EXERCISE TEXT section start

Research

Edging closer to an answer for sudden death


‘You don’t expect a young person to go to a game of soccer and not come home or go to sleep and not wake up’, said Professor Chris Semsarian to audience members attending one of the most packed sessions at the conference this year.

The acclaimed cardiologist’s early work looking into why sudden cardiac death occurs in the young revealed that around 40% of young people in Australia who die suddenly have no cause identified after a comprehensive post mortem. That was a number Professor Semsarian said he couldn’t accept.

“Parents who have lost a young son or daughter ask you a million questions about what happened but the two questions that every parent asks is: why did my child die suddenly and how can I stop this from happening to my other children? You can imagine what it’s like having to say, we’re really sorry but we don’t know the cause of death”.

Presenting during the session titled inherited sudden arrhythmic deaths, Professor Semsarian said for a long time, doctors just had no way of answering those questions.

“Sudden cardiac death is a tragic complication of a number of different genetic heart diseases but when we talk about it in the young, and by that I mean under the age of 35 years, it’s a tragedy in every way.

“Its unexpected, it occurs often in a healthy individual with no symptoms whose first presentation of an underlying disease is sudden cardiac death. It’s a tragedy for the individual, for the family, and it’s a tragedy for the community as well”.

EXERCISE TEXT section end
DATASET ENTRIES section start

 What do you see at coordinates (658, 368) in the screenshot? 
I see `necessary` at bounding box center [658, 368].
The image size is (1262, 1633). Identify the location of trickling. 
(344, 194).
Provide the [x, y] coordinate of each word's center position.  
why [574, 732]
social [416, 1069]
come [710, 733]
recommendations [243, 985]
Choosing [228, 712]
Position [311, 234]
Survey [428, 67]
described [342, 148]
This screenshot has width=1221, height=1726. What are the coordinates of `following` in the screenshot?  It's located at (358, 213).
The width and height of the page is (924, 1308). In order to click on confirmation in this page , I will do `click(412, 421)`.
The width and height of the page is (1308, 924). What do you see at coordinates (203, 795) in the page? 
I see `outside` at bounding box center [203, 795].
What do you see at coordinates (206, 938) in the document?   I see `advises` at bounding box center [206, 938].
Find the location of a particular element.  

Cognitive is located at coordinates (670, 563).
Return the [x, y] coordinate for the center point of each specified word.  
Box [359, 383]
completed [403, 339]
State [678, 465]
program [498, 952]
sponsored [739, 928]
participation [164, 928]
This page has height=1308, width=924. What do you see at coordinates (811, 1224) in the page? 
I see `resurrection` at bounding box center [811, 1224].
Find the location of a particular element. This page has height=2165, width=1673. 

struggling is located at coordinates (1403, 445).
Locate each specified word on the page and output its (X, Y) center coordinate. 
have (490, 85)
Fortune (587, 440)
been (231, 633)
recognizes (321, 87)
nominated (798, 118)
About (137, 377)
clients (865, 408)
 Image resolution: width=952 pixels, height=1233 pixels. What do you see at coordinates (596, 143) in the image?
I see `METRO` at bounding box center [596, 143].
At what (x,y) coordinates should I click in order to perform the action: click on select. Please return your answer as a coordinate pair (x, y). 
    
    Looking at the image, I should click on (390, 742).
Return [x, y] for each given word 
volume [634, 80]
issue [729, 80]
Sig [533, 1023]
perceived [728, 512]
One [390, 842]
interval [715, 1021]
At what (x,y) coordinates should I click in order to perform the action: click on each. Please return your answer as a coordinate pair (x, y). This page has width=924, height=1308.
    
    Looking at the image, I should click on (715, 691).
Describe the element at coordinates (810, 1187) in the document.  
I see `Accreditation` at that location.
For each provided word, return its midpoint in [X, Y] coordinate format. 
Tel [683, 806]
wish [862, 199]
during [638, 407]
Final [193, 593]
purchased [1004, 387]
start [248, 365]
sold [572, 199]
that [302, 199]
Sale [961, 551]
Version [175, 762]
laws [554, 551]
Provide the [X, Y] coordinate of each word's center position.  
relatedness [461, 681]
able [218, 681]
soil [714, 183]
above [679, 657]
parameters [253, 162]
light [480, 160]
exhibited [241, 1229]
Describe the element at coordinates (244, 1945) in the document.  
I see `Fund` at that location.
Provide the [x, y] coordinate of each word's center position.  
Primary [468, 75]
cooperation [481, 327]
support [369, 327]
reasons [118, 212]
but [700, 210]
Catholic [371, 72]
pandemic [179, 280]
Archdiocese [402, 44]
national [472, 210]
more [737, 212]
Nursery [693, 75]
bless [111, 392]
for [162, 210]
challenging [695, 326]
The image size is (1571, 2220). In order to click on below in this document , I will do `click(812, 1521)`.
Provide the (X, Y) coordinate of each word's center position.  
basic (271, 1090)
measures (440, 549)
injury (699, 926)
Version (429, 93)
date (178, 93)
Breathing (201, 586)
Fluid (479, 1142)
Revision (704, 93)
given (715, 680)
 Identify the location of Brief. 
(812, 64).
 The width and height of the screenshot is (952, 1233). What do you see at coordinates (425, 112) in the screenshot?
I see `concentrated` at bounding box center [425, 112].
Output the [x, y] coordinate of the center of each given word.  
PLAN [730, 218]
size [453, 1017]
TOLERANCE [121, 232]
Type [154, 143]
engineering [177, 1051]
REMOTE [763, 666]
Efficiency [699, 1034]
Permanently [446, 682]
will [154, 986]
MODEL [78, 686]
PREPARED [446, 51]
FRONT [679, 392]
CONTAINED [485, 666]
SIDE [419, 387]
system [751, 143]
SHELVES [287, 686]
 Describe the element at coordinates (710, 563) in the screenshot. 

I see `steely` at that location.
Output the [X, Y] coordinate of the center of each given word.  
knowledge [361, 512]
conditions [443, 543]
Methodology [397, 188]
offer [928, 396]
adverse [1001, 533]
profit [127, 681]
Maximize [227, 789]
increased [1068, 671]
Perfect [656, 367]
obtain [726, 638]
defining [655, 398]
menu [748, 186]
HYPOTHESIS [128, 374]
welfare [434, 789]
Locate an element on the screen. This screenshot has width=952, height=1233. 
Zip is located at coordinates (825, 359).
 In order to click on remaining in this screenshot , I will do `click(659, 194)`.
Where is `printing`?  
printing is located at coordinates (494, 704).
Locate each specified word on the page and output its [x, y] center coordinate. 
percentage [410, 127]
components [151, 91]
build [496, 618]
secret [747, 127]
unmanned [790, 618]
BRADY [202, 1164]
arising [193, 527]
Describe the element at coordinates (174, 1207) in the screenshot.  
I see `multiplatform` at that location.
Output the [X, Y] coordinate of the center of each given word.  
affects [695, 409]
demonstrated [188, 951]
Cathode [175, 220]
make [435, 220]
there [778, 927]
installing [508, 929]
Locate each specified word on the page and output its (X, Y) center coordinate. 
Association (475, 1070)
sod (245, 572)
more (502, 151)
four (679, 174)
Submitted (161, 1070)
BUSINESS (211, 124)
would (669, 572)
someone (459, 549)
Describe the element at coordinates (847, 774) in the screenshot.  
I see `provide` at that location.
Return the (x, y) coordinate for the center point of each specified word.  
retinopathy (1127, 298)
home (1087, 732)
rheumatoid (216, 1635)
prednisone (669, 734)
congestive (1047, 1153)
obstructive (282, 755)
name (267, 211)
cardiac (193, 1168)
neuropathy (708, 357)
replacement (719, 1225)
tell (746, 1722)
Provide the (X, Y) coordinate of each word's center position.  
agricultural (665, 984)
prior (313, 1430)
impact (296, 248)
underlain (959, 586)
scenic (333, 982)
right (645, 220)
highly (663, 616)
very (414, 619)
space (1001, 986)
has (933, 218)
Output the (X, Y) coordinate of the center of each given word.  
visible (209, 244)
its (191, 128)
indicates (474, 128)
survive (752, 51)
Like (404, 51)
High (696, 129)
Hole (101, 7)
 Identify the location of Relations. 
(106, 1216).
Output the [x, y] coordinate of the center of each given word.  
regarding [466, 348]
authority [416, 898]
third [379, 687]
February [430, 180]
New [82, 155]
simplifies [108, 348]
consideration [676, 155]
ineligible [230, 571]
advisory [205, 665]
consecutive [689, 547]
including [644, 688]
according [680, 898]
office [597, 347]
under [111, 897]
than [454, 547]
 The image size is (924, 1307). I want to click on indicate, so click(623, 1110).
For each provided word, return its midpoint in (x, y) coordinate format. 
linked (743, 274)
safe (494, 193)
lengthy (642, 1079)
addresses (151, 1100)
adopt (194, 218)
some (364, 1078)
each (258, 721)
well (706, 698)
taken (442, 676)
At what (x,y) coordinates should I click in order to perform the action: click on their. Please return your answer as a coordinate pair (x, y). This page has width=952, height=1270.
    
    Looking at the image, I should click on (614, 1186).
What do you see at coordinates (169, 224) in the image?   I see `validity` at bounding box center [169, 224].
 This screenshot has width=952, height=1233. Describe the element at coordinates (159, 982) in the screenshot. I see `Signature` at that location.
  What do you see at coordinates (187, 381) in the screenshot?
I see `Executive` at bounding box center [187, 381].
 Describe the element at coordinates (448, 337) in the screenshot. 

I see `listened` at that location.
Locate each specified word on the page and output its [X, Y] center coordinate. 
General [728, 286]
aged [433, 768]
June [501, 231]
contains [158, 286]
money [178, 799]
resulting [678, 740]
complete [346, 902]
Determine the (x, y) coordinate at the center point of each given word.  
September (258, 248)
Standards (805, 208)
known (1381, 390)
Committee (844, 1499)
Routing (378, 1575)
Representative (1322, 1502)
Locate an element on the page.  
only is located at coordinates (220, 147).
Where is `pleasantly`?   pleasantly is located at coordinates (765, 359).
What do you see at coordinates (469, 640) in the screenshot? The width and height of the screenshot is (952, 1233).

DATASET ENTRIES section end

**WHAT IS NEEDED**
Revise the text on sudden cardiac death, starting with "Edging closer to" and going on through "he couldn’t accept.", so that "soccer" reads "football". The material that comes after the text stands apart from it.

**ANSWER FOR THIS EXERCISE**
Edging closer to an answer for sudden death


‘You don’t expect a young person to go to a game of football and not come home or go to sleep and not wake up’, said Professor Chris Semsarian to audience members attending one of the most packed sessions at the conference this year.

The acclaimed cardiologist’s early work looking into why sudden cardiac death occurs in the young revealed that around 40% of young people in Australia who die suddenly have no cause identified after a comprehensive post mortem. That was a number Professor Semsarian said he couldn’t accept.